Mutual recognition next, says CSRC's Xiao Gang
Yesterday China premier Li Keqiang rocked the Shanghai and Hong Kong stock markets by announcing they are now linked – but that is not the only news to come out of the Boao Forum for Asia, where he dropped his bombshell.
The next step for integrating the mainland and Hong Kong's financial markets is to enable mutual recognition of investment products, said Xiao Gang, chairman of the China Securities Regulatory Commission.
He told AsianInvestor that there are no major hurdles left, but that some risks remain. The areas yet to be finalised are how the CSRC will coordinate regulation, especially enforcement, with Hong Kong's Securities and Futures Commission. This is about adding substance to existing memoranda of understanding, he said, and mutual recognition will become a reality "in the near future".
Laura Cha, chairwoman of Hong Kong's Financial Services Development Council, said linking the Shanghai and Hong Kong bourses would breathe new life into the A-share market. As investors in the two cities can now trade on each other's exchange, that will widen the pool of capital available, and encourage new products and services for investors.
One area where she expects to see rapid progress is around renminbi-denominated products. "Our focus is to make the offshore renminbi market deeper and more diverse for retail investors and institutional investors," she said in Mandarin Chinese at the Boao forum.
The next step is to let fund management companies and other financial institutions play a greater role, so that Hong Kong continues to advance the global adoption of the RMB.
She added that Hong Kong, despite its existing status as a leading financial centre, still needs to do more to develop professional money managers and related functions. "We need more international investors in Hong Kong," she said.
Premier Li's "link" means qualified mainland investors can buy stocks in Hong Kong, and vice versa (see story on today's newsletter, QDII2 launched in landmark China opening).
Mutual recognition of funds means funds domiciled worldwide but authorised in Hong Kong can be publicly made available to mainland investors, allowing households in both China and Hong Kong to invest in each other's products. It will also allow global asset managers to sell products into China, via Hong Kong, and to distribute mainland products overseas.
Zhou Xiaochuan, governor of the People's Bank of China (PBoC), added that mainland Chinese investors and companies will give Hong Kong's market scale, while Hong Kong can offer a mature, sophisticated and well regulated environment.
Linking the bourses will further enhance this complimentary relationship; he cited the long queue of mainland companies eager to go public in Shanghai; that pipeline of companies will now be available to Hong Kong traders.

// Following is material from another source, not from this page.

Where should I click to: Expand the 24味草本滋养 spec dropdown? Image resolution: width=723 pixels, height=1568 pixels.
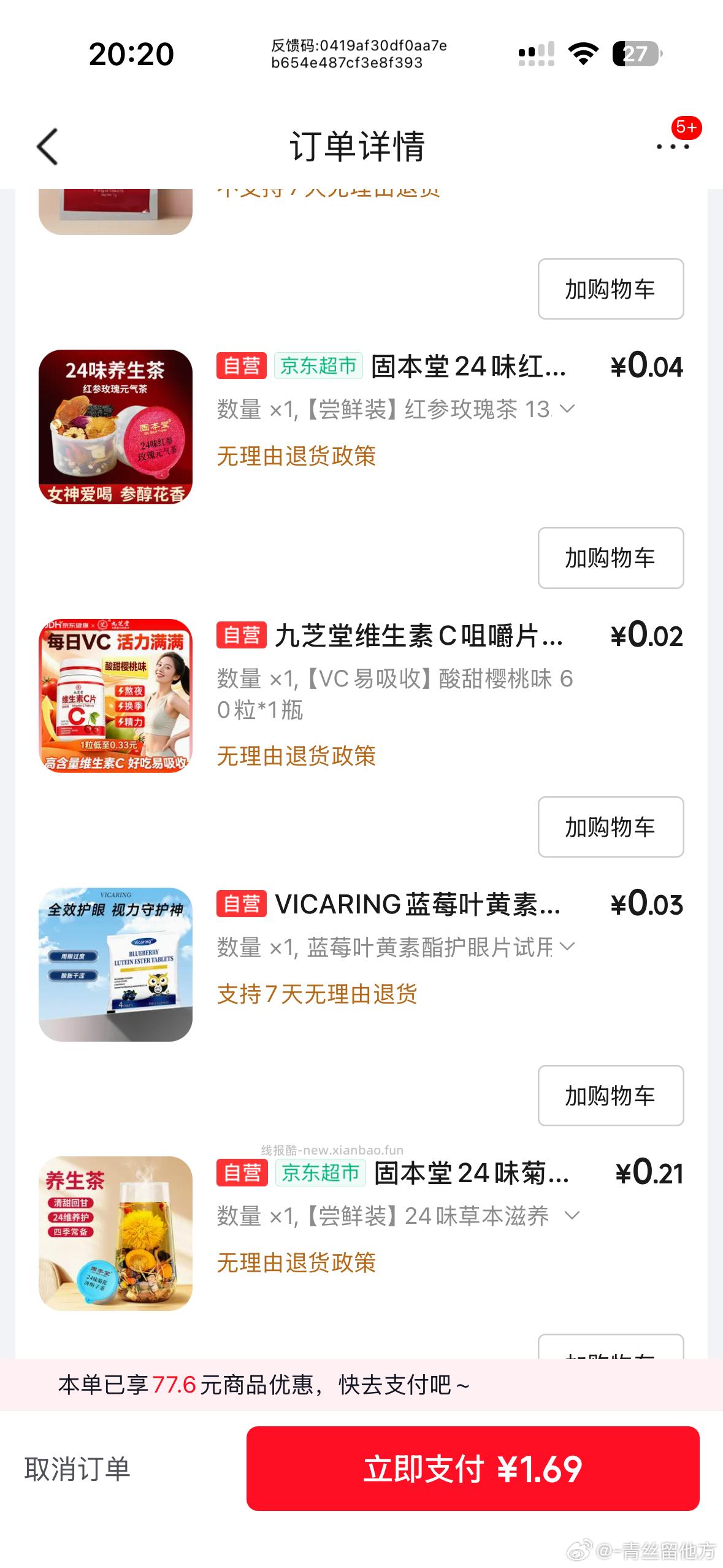pyautogui.click(x=572, y=1214)
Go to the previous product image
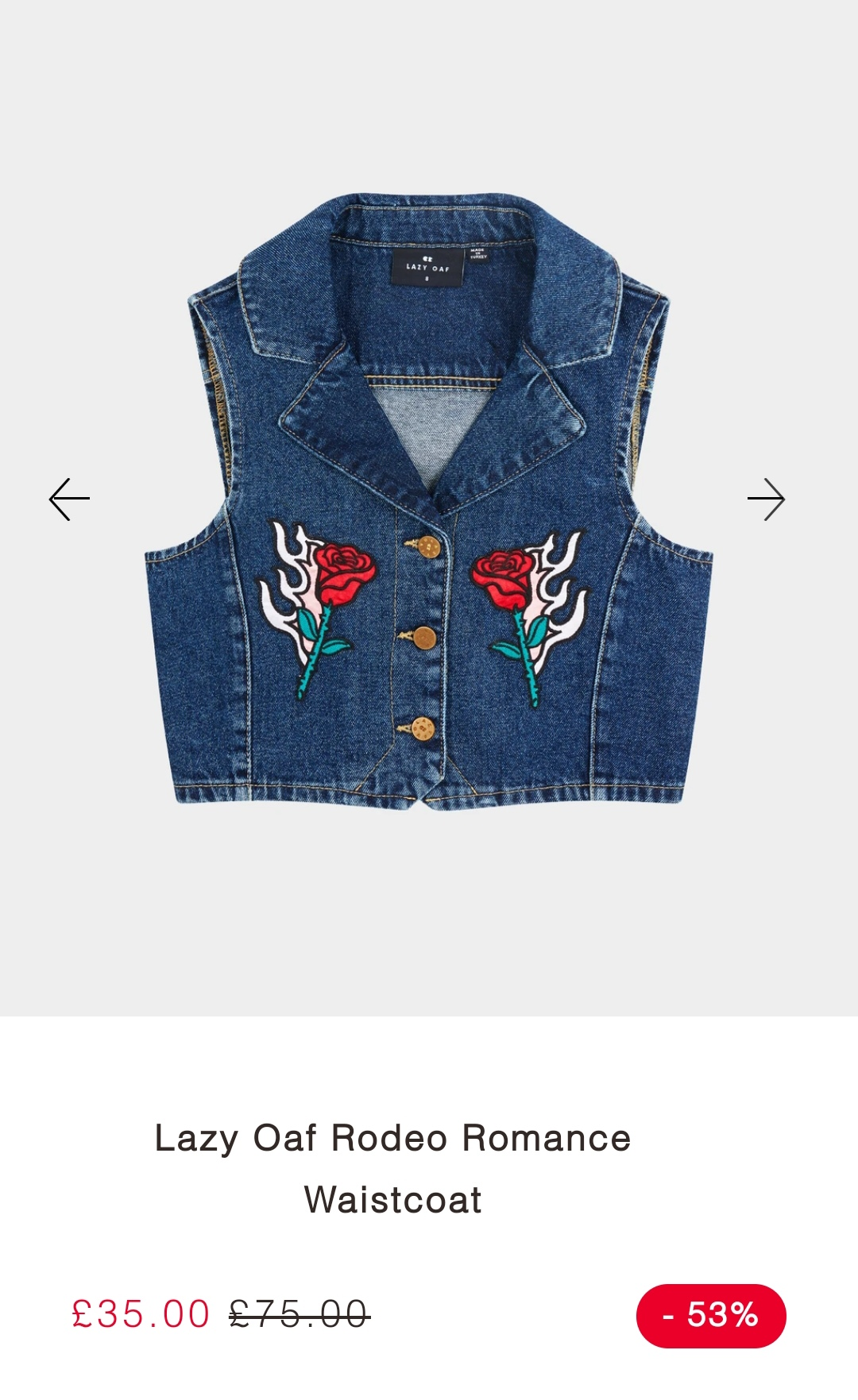The width and height of the screenshot is (858, 1400). [x=70, y=499]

This will attract Chinese household investment, which has stuck mainly to real estate or bank deposits because of widespread distrust of investing in securities, noted Chen Zhiwu, professor of finance at Yale University. But the Hong Kong market will make investing more legitimate, he added, because of its international stature, open nature, rule of law and freedom of speech.
Xiao said mutual recognition may frighten some mainland fund managers, who fear having to go up against global firms using Hong Kong as a conduit to the mainland. But he said this is a good thing: mainland players must now compete – this will force them to improve their performance and their service levels.
PBoC's Zhou added that, at some point, another step will be to increase the daily amount individuals may convert from renminbi to Hong Kong dollars, which is currently limited to Rmb20,000.